Start of Quoted passage

Parents of Woman Fatally Shot by San Jose Police Demand Full Investigation

The parents of a San Jose woman killed by police after she allegedly threatened to kill her family are demanding answers and a full investigation by the district attorney's office.

Diana Showman, 19, was fatally shot by an officer outsider her home after coming out holding a black power drill. Police were responding to reports of a woman holding an "uzi-type weapon" in the Blossom Hill Road neighborhood.

"She liked movies, you know?" Jim Showman said of his daughter. "And I think a lot of times she would fantasize of something, and I almost think that's probably what occurred."

Police said Diana ignored demands from officers to put down the weapon. The woman was shot and killed when police said she pointed the weapon, later identified as a power drill, at officers. The incident was captured on cell phone video and both police and her parents are calling for a thorough investigation.

Family said Diana struggled with mental health issues. Her parents said trained officers should take that into consideration and not resort to lethal force.

"She was a good girl -- she had challenges, we loved her," said Vickie Showman, Diana's mother. I want the police to be more careful. I want them to be more compassionate."

Police in response said officers are sympathetic and point out many cops, including the one who shot Diana have training in dealing with the mentally ill.

But police said officers in this case had seconds to respond to Diana's actions.

"The events unfolded very quickly and very rapidly," San Jose Police Sgt. Heather Randol said. "And the officer had to react to a threat."

Diana's parents and their attorney, Steven Clark, are also upset that after the shooting they were taken away, isolated, and interviewed for hours.

"I finally got angry and opened the door and said, 'What your guys are doing is cruel. We didn't know if our daughter is alive. What has happened? You've told us nothing.'" Jim Showman said.

Vickie Showman said the police interviews felt like they were being treated as criminals.

"We were kept apart," she said. "We weren't taken to the hospital where my baby died alone."

End of Quoted passage

§ What is being asked
Please copy the portion of the San Jose police shooting article that begins with the words containing "Parents of Woman" and ends with "Hill Road neighborhood.", word for word.

Start of Provided data

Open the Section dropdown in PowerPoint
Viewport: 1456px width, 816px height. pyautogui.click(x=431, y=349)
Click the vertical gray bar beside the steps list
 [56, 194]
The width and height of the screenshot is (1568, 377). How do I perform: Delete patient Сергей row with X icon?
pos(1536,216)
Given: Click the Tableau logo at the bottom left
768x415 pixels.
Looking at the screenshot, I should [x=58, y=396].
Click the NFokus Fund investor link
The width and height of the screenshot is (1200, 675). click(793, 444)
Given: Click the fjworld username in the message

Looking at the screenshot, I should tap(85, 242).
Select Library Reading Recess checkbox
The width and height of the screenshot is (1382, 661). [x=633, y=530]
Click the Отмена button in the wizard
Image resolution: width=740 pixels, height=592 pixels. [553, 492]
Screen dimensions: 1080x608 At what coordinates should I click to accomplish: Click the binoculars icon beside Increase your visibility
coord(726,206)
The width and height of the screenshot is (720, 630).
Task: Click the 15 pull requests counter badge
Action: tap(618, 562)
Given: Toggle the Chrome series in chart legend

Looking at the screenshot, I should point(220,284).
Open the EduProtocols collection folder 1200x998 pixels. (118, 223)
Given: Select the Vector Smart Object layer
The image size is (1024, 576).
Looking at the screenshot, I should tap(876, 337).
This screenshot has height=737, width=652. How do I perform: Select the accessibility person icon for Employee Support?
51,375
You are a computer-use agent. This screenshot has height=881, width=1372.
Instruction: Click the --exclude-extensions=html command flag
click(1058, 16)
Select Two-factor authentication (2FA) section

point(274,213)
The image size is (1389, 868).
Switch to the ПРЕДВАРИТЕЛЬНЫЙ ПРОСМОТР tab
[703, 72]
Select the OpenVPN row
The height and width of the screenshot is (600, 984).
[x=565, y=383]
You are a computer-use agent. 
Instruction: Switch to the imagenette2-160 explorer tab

End of Provided data

§ Task response
Parents of Woman Fatally Shot by San Jose Police Demand Full Investigation

The parents of a San Jose woman killed by police after she allegedly threatened to kill her family are demanding answers and a full investigation by the district attorney's office.

Diana Showman, 19, was fatally shot by an officer outsider her home after coming out holding a black power drill. Police were responding to reports of a woman holding an "uzi-type weapon" in the Blossom Hill Road neighborhood.